From f483f1e0ef905fa43b4d89c2615ccdefb447a6dc Mon Sep 17 00:00:00 2001
From: Daniel Povey <dpovey@gmail.com>
Date: Mon, 28 Nov 2022 13:36:16 +0800
Subject: [PATCH] Implement attention weights sharing for successive layers,
 for Zipformer

---
 .../ASR/pruned_transducer_stateless7/train.py |  8 +++
 .../pruned_transducer_stateless7/zipformer.py | 49 +++++++++++++------
 2 files changed, 43 insertions(+), 14 deletions(-)

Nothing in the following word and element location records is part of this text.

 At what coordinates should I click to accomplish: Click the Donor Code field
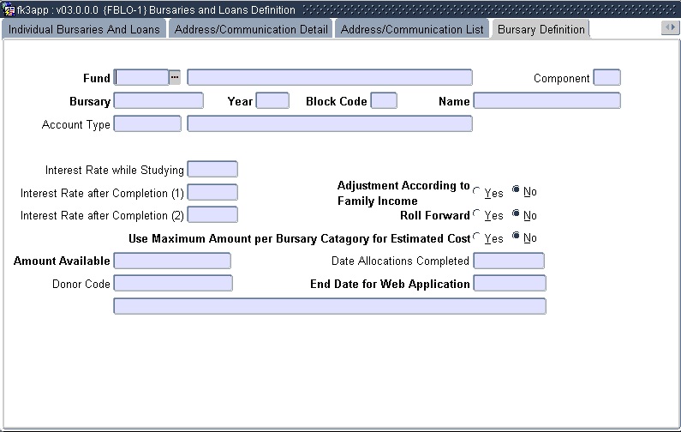pos(172,283)
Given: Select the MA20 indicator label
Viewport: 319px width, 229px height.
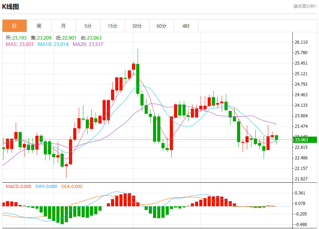Looking at the screenshot, I should (88, 44).
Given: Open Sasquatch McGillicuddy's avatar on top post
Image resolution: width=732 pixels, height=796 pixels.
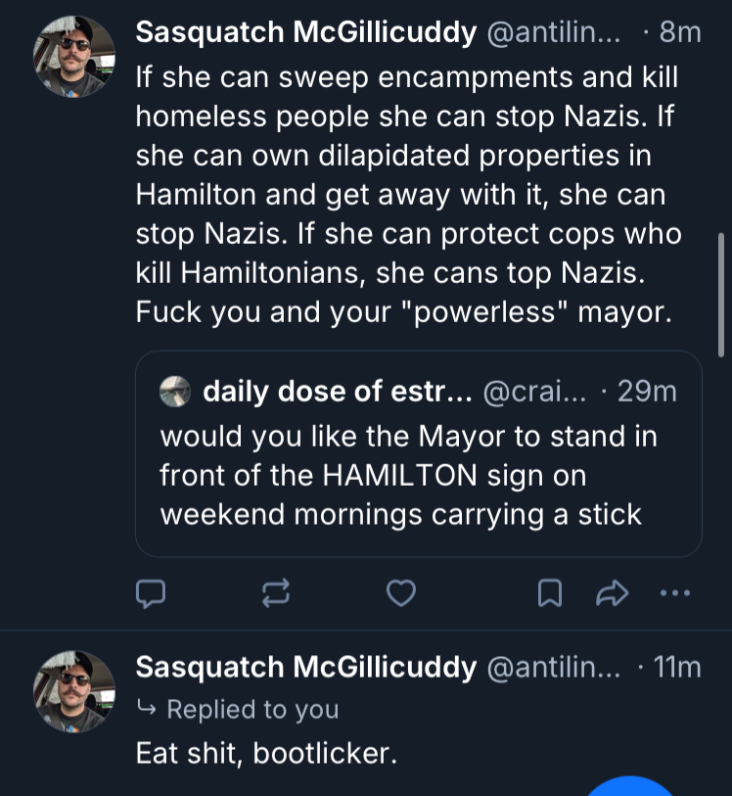Looking at the screenshot, I should click(74, 57).
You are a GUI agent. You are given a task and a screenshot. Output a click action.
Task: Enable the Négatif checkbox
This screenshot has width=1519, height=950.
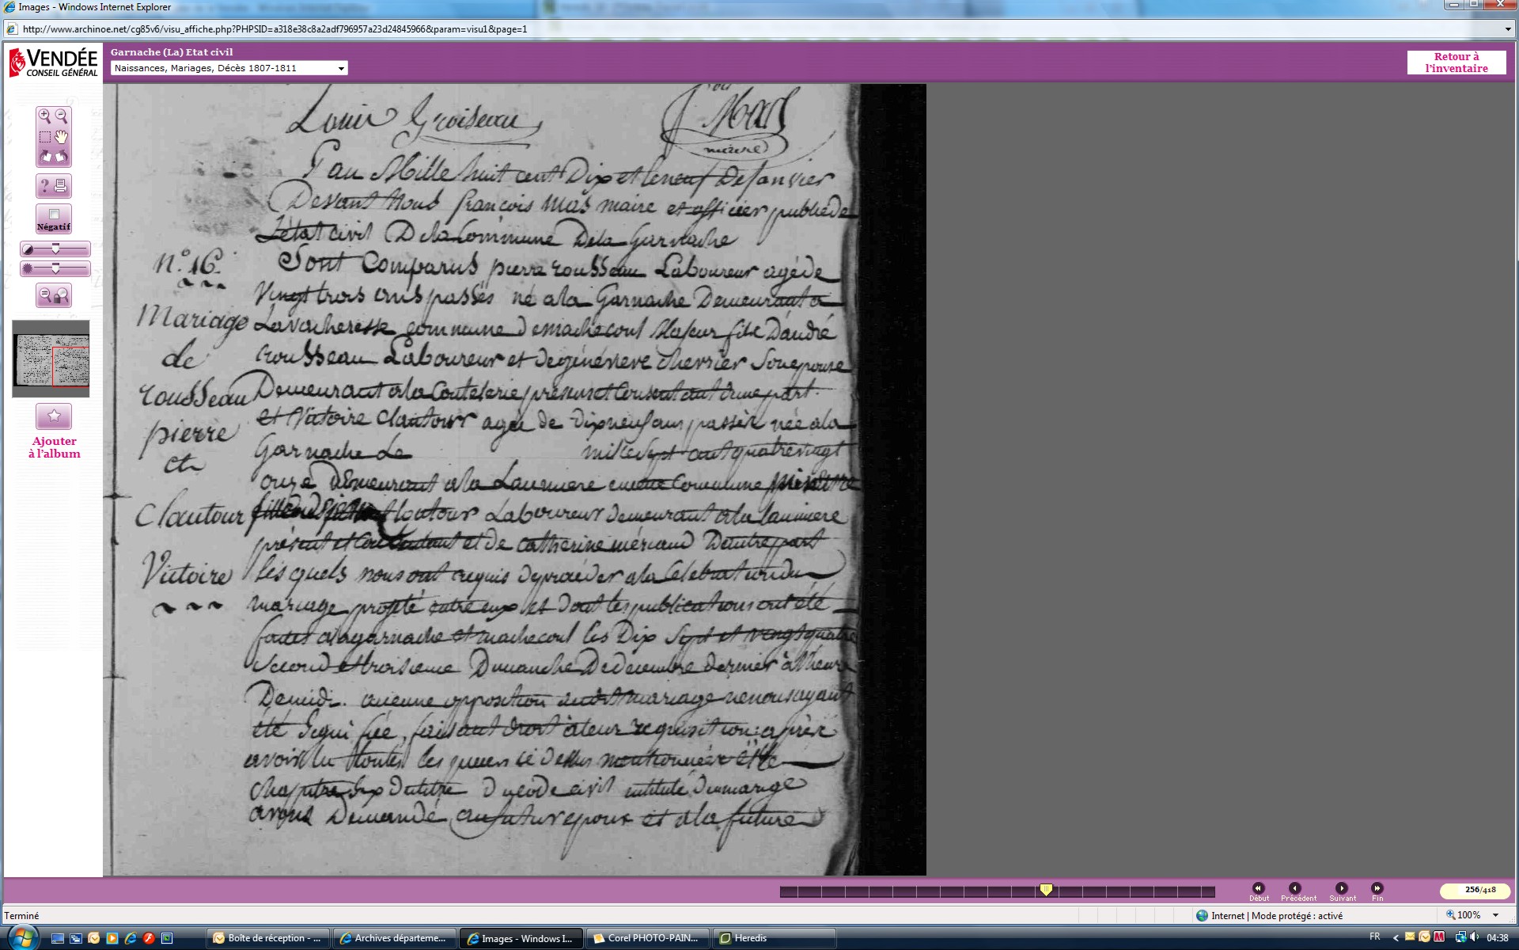pos(54,215)
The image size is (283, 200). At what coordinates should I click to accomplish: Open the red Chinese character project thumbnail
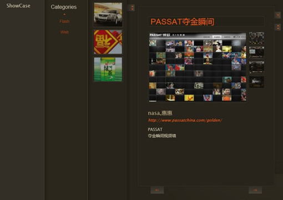coord(108,42)
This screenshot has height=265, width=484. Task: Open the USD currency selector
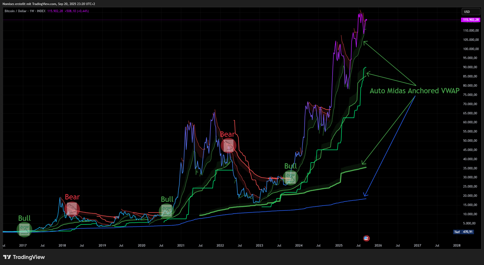coord(471,12)
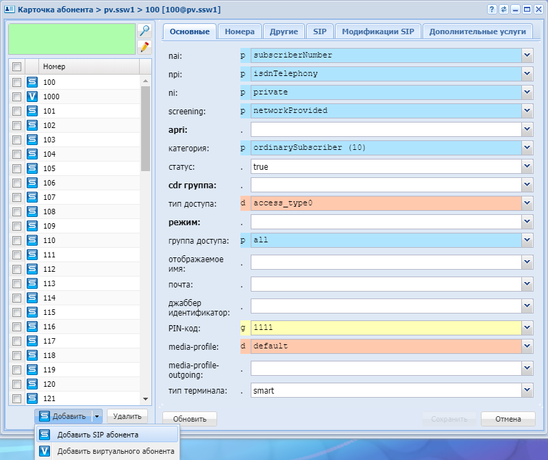Click the Отмена button
The height and width of the screenshot is (460, 548).
tap(508, 419)
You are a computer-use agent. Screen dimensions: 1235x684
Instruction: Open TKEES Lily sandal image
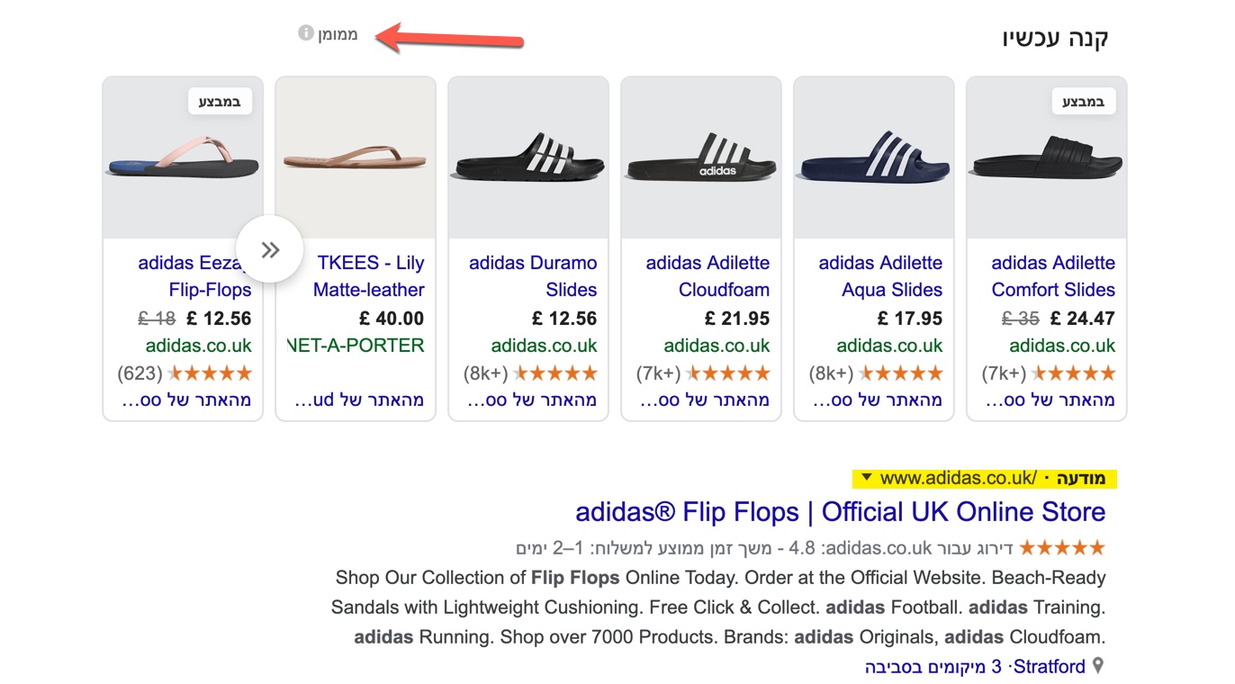click(355, 160)
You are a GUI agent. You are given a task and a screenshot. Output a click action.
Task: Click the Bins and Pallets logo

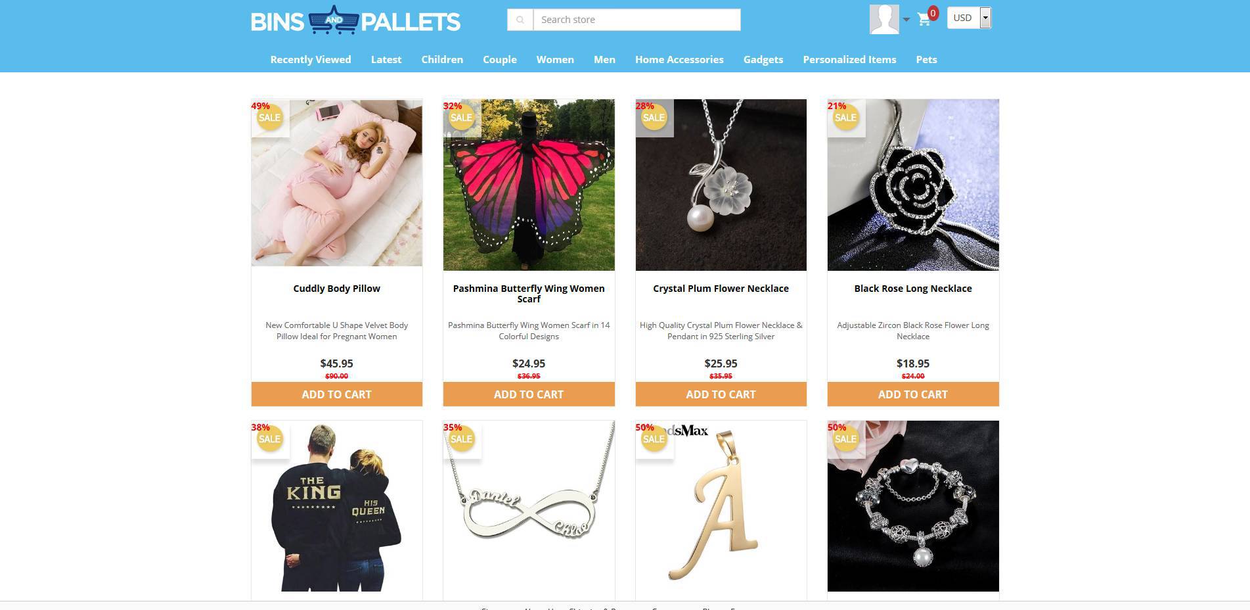(x=355, y=20)
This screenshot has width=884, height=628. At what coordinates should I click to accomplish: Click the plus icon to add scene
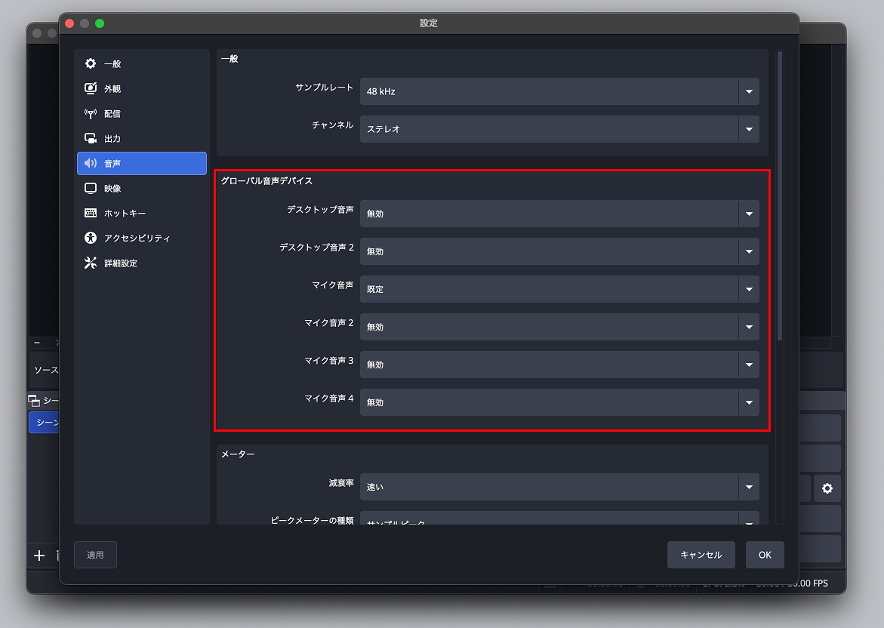pyautogui.click(x=39, y=556)
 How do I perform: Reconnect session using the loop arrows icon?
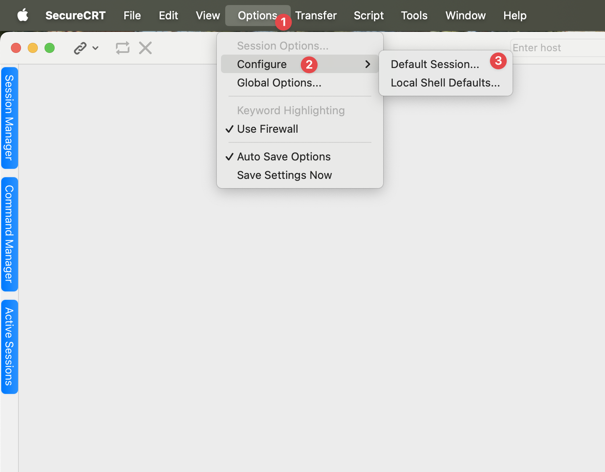[122, 48]
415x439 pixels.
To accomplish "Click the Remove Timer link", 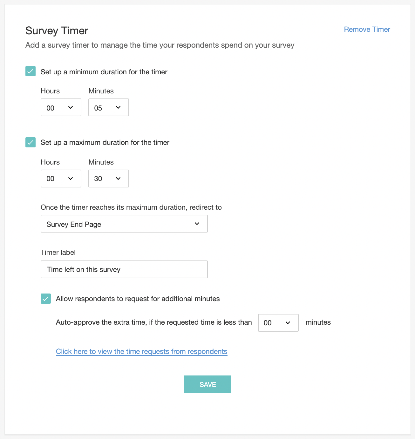I will coord(367,29).
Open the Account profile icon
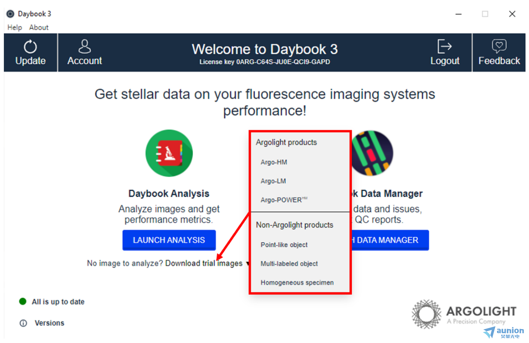This screenshot has height=343, width=529. pos(85,47)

diff --git a/egs/librispeech/ASR/pruned_transducer_stateless7/train.py b/egs/librispeech/ASR/pruned_transducer_stateless7/train.py
index 9350465e7..b134c3b07 100755
--- a/egs/librispeech/ASR/pruned_transducer_stateless7/train.py
+++ b/egs/librispeech/ASR/pruned_transducer_stateless7/train.py
@@ -133,6 +133,13 @@ def add_model_arguments(parser: argparse.ArgumentParser):
         help="Number of attention heads in the zipformer encoder layers: a single int or comma-separated list.",
     )
 
+    parser.add_argument(
+        "--attention-share-layers",
+        type=str,
+        default="2",
+        help="Number of layers that share attention weights within each zipformer stack: a single int or comma-separated list.",
+    )
+
     parser.add_argument(
         "--encoder-dim",
         type=str,
@@ -488,6 +495,7 @@ def get_encoder_model(params: AttributeDict) -> nn.Module:
         value_head_dim=to_int_tuple(params.value_head_dim),
         pos_dim=params.pos_dim,
         num_heads=to_int_tuple(params.num_heads),
+        attention_share_layers=to_int_tuple(params.attention_share_layers),
         feedforward_dim=to_int_tuple(params.feedforward_dim),
         cnn_module_kernel=to_int_tuple(params.cnn_module_kernel),
         dropout=0.1,
diff --git a/egs/librispeech/ASR/pruned_transducer_stateless7/zipformer.py b/egs/librispeech/ASR/pruned_transducer_stateless7/zipformer.py
index c771b2895..6c7b73f2b 100644
--- a/egs/librispeech/ASR/pruned_transducer_stateless7/zipformer.py
+++ b/egs/librispeech/ASR/pruned_transducer_stateless7/zipformer.py
@@ -76,6 +76,8 @@ class Zipformer(EncoderInterface):
            attention head
         num_heads: (int or Tuple[int]): number of heads in the self-attention mechanism.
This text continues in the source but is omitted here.